Just now while channel-surfing, I happened upon a segment about an excursion train somewhere in New England. What "caught my ear" was the chef in the kitchen car remarking that the car was "Army Surplus" from the 1940's. I was thinking about buying one of these before I heard that

http://www.modeltrainstuff.com/Micro-Trains-N-11800010-50-Troop-Kitchen-Car-DOD-p/mtl-11800010.htm


----------



## BrokeCurmudgeon (Feb 8, 2016)

GNfan said:


> Just now while channel-surfing, I happened upon a segment about an excursion train somewhere in New England. What "caught my ear" was the chef in the kitchen car remarking that the car was "Army Surplus" from the 1940's. I was thinking about buying one of these before I heard that
> 
> http://www.modeltrainstuff.com/Micro-Trains-N-11800010-50-Troop-Kitchen-Car-DOD-p/mtl-11800010.htm


I have one that I will leave as Army for my WWII US Army train. Will you repaint and decorate it to fit a surplus civilian car?


----------



## GNfan (Jun 3, 2016)

*Re-purposing troop cars*

If I were to buy one (and I haven't decided yet) I'd run it "as is" with my "McKinley Explorer" Great Domes and say I'd get around to repainting "someday". I brought it up because with all of the talk here recently about branchline passenger service, "tertiary" trains like GN's "Cascadian", and steam-powered present-day excursion trains I thought it might be of interest to others that re-purposing WWII troop transport cars (which are available in n-scale) after the Army was finished with them did happen. One of my rules is "if a prototype railroad did it, it's fair game on your railroad".

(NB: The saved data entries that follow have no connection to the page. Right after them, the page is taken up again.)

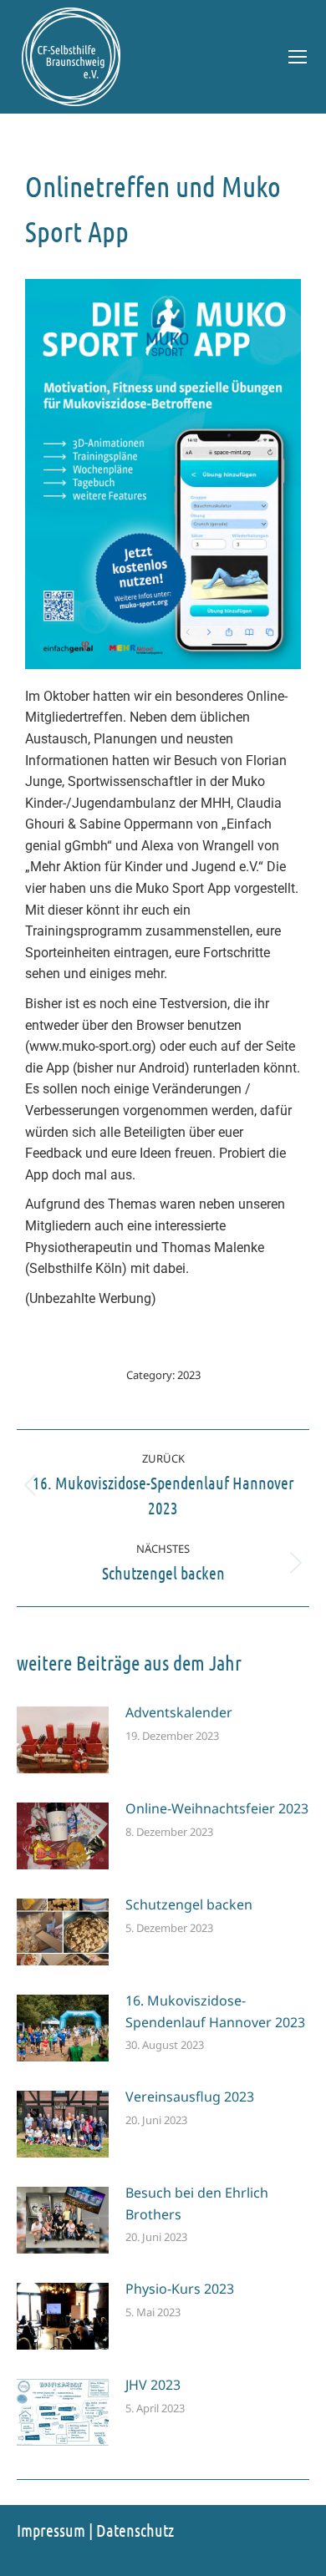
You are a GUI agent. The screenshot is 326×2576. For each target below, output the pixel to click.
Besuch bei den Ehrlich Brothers (196, 2203)
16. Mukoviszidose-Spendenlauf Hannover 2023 (215, 2011)
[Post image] (63, 1739)
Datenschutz (135, 2530)
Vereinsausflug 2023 (189, 2096)
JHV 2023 (153, 2385)
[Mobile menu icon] (297, 56)
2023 (189, 1374)
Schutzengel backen (188, 1904)
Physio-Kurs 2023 (179, 2288)
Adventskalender (178, 1712)
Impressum (51, 2530)
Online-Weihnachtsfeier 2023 (216, 1808)
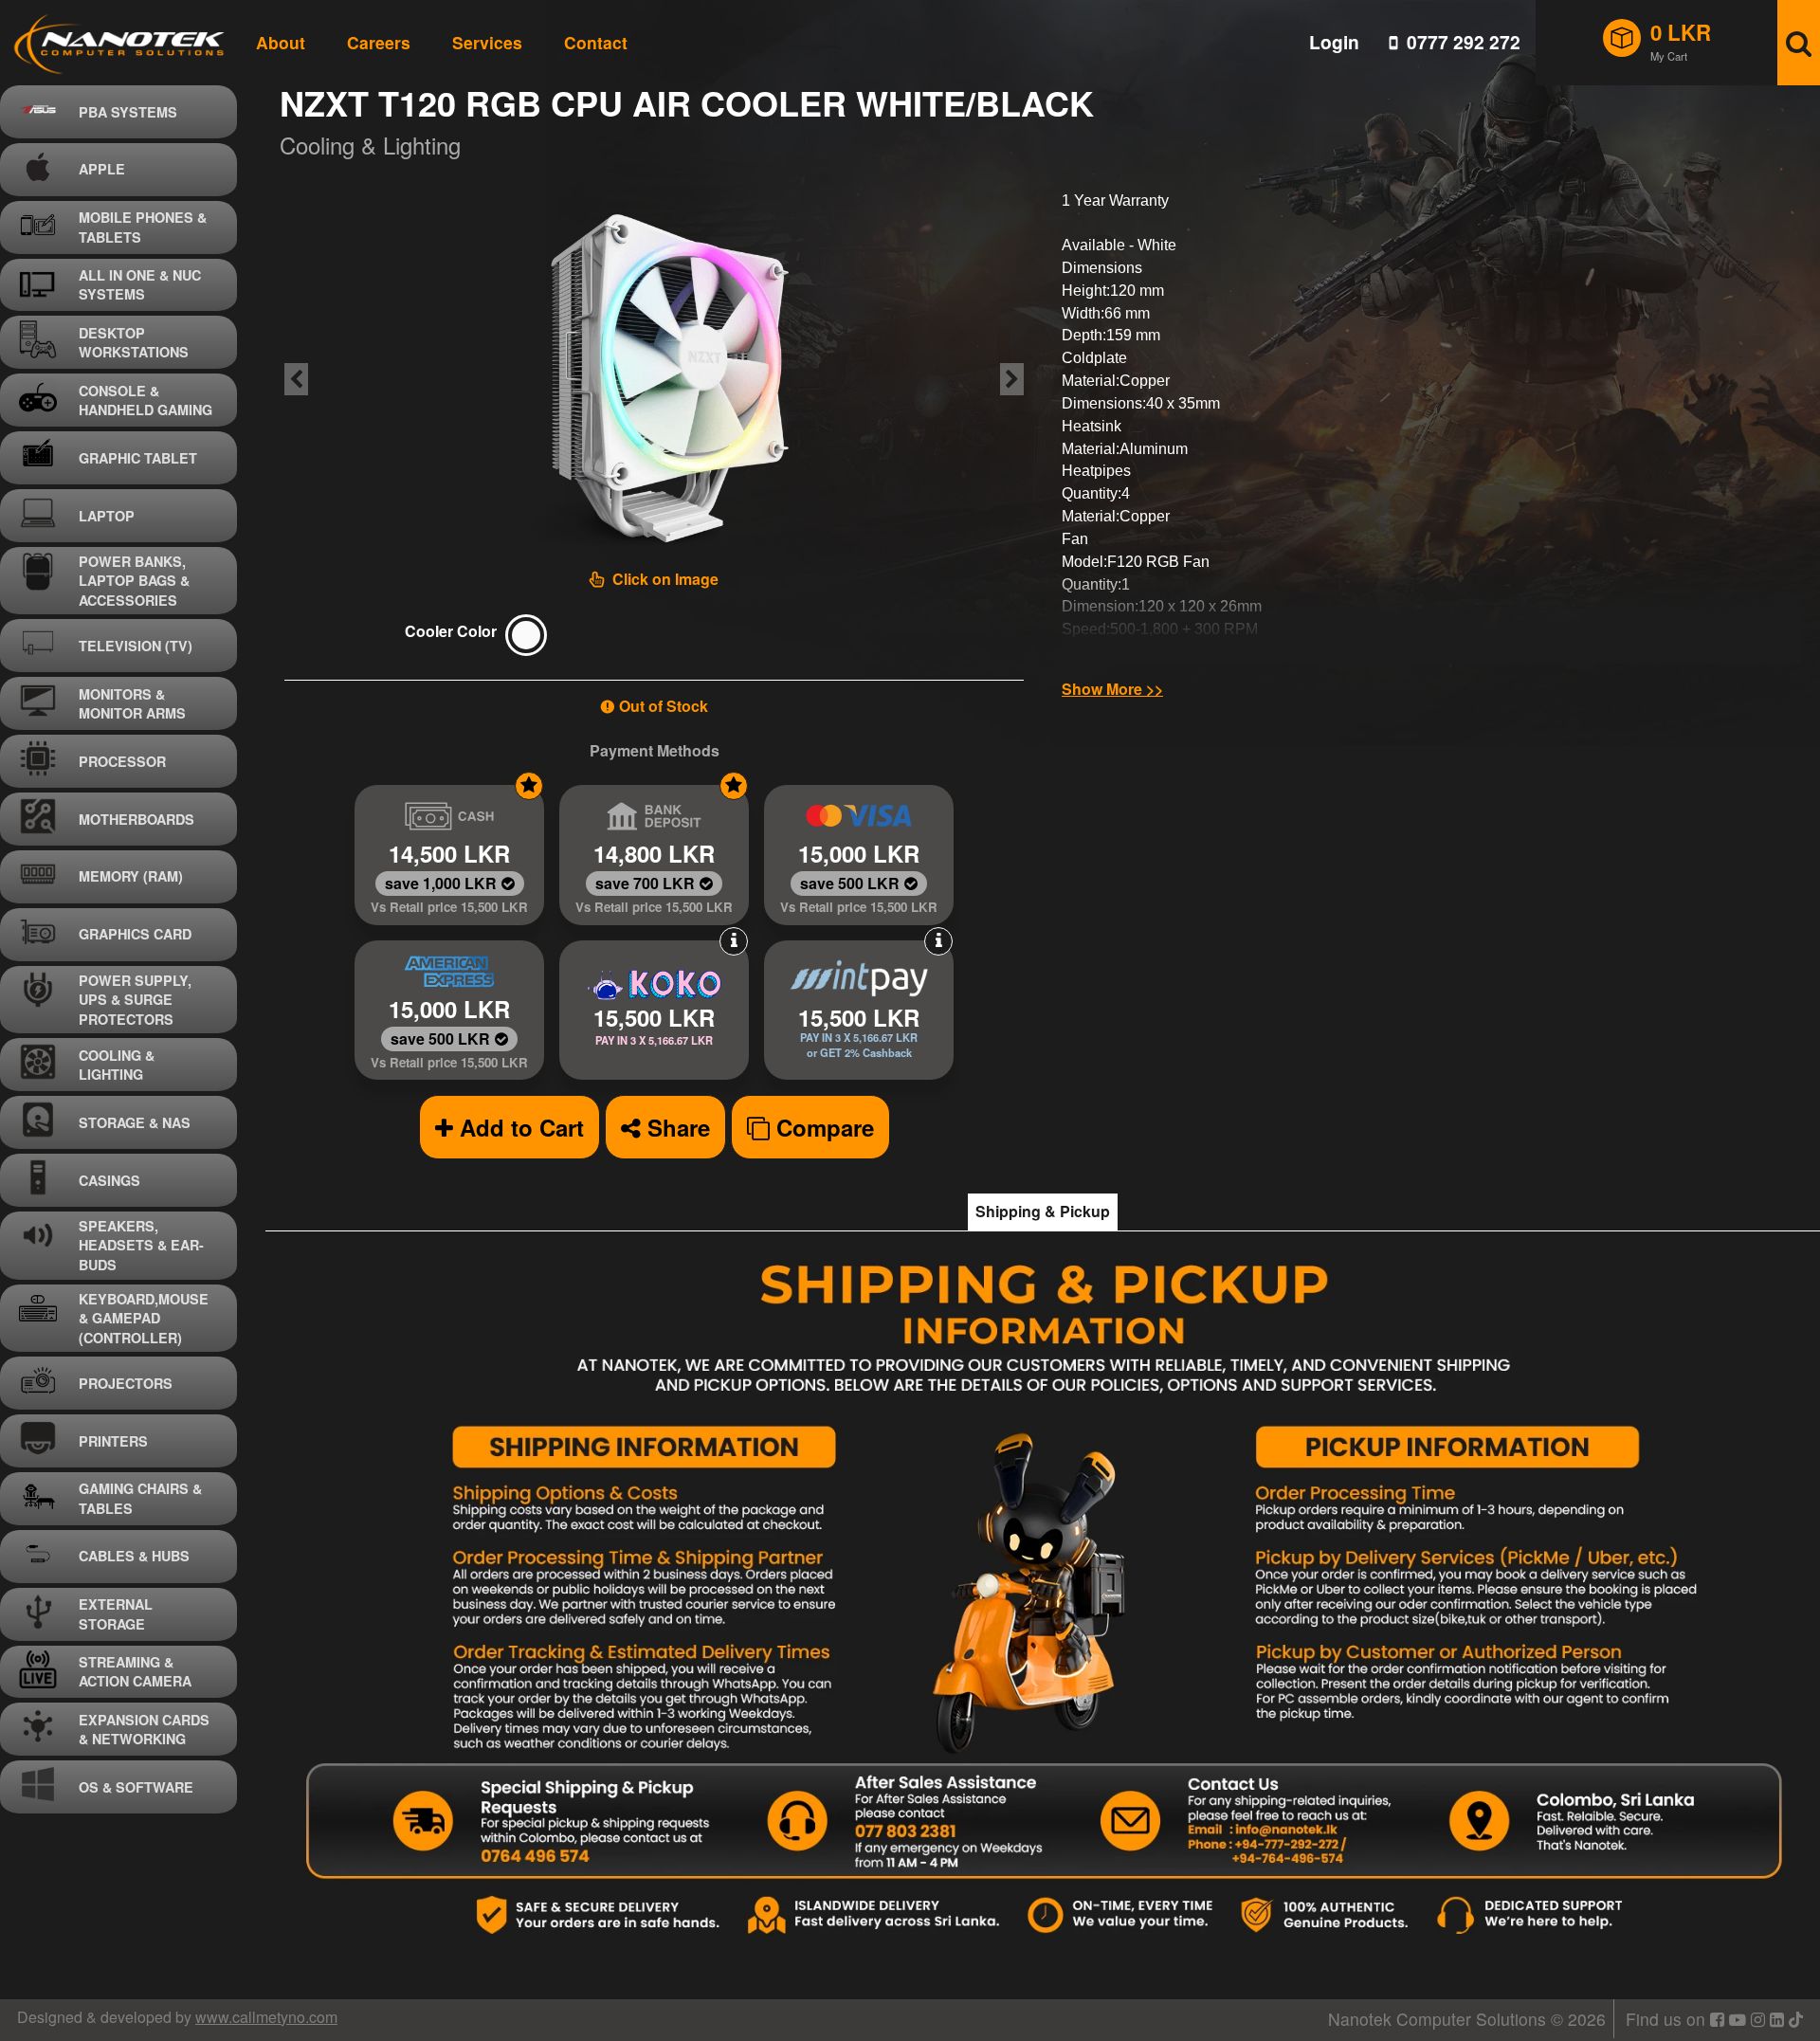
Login (1334, 42)
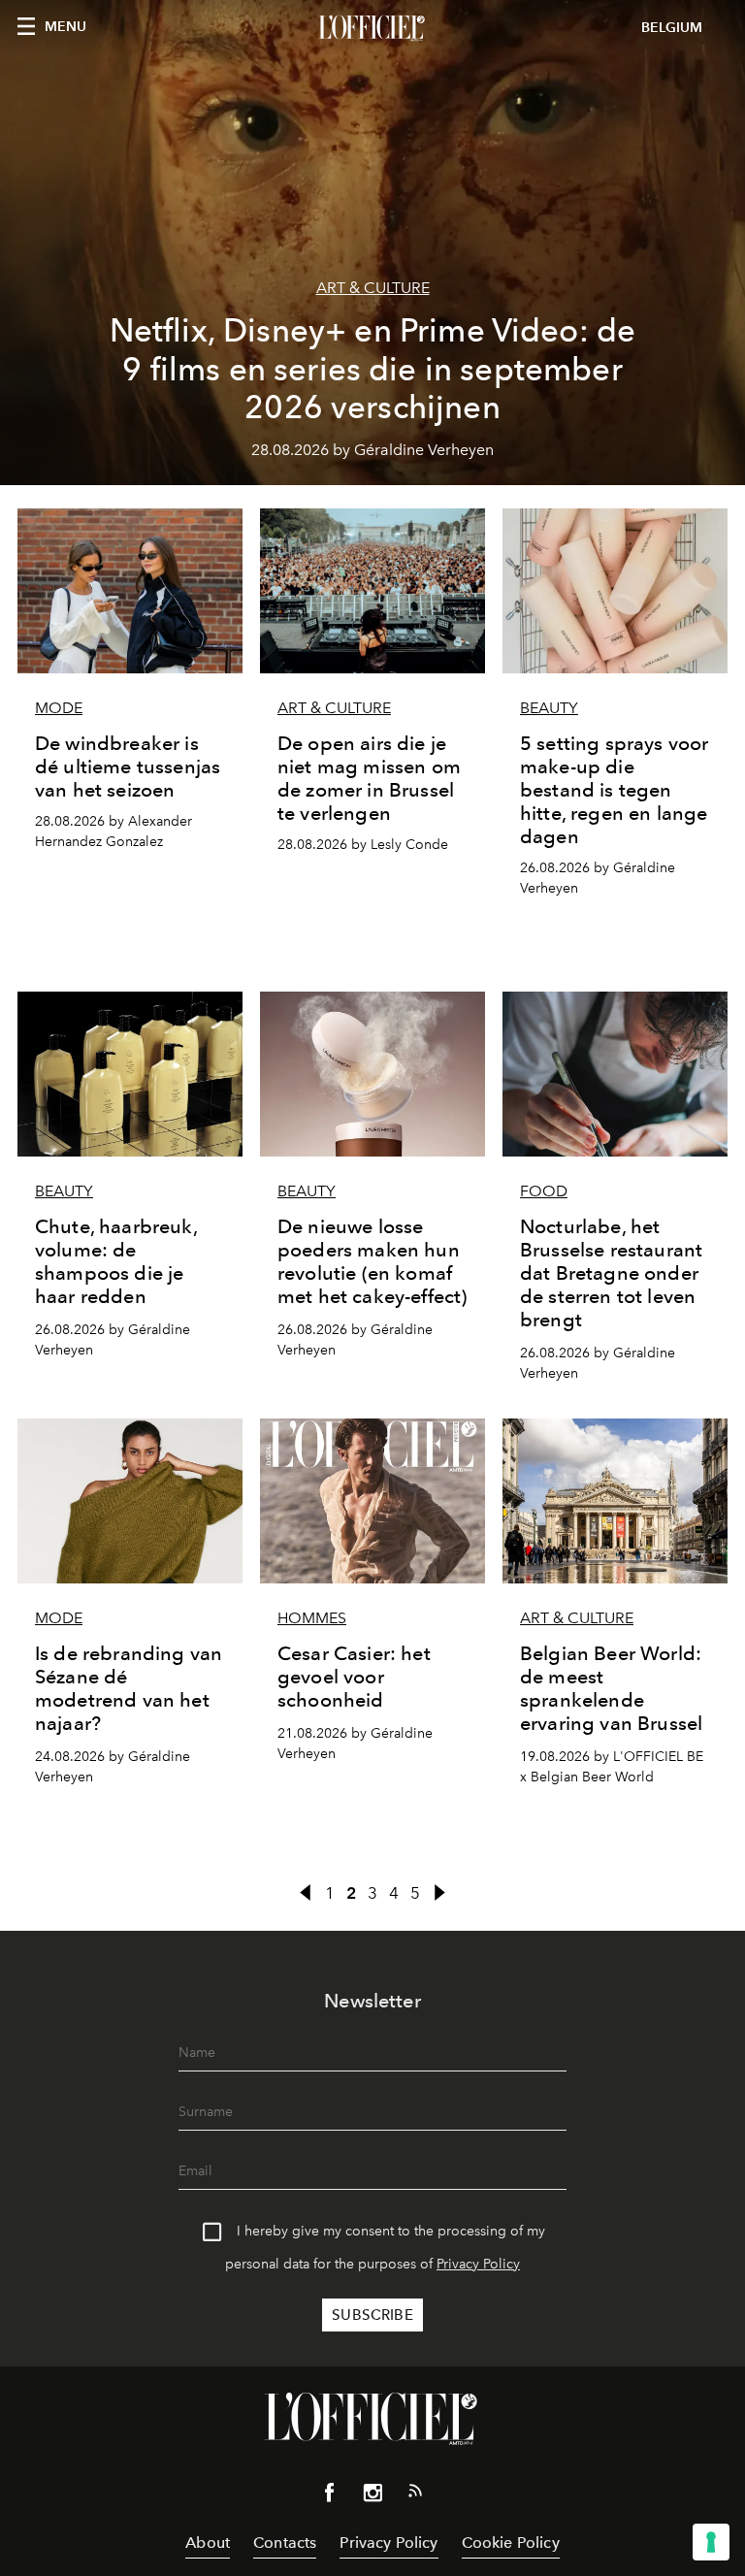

I recently said on another thread that in today's n-scale you either adapt what you want to model to what you can buy or you learn to paint. I'm learning to adapt what I want to model to what I can buy, and decide what is "close enough".


----------



## CTValleyRR (Jul 26, 2014)

GNfan said:


> Just now while channel-surfing, I happened upon a segment about an excursion train somewhere in New England. What "caught my ear" was the chef in the kitchen car remarking that the car was "Army Surplus" from the 1940's. I was thinking about buying one of these before I heard that
> 
> http://www.modeltrainstuff.com/Micro-Trains-N-11800010-50-Troop-Kitchen-Car-DOD-p/mtl-11800010.htm


That sounds like the Colonial Hearth kitchen car which runs as part of the Dinner Train at the Essex Steam Train. It is a converted US Army troop kichen car, although it doesn't look much like that one you linked to.


----------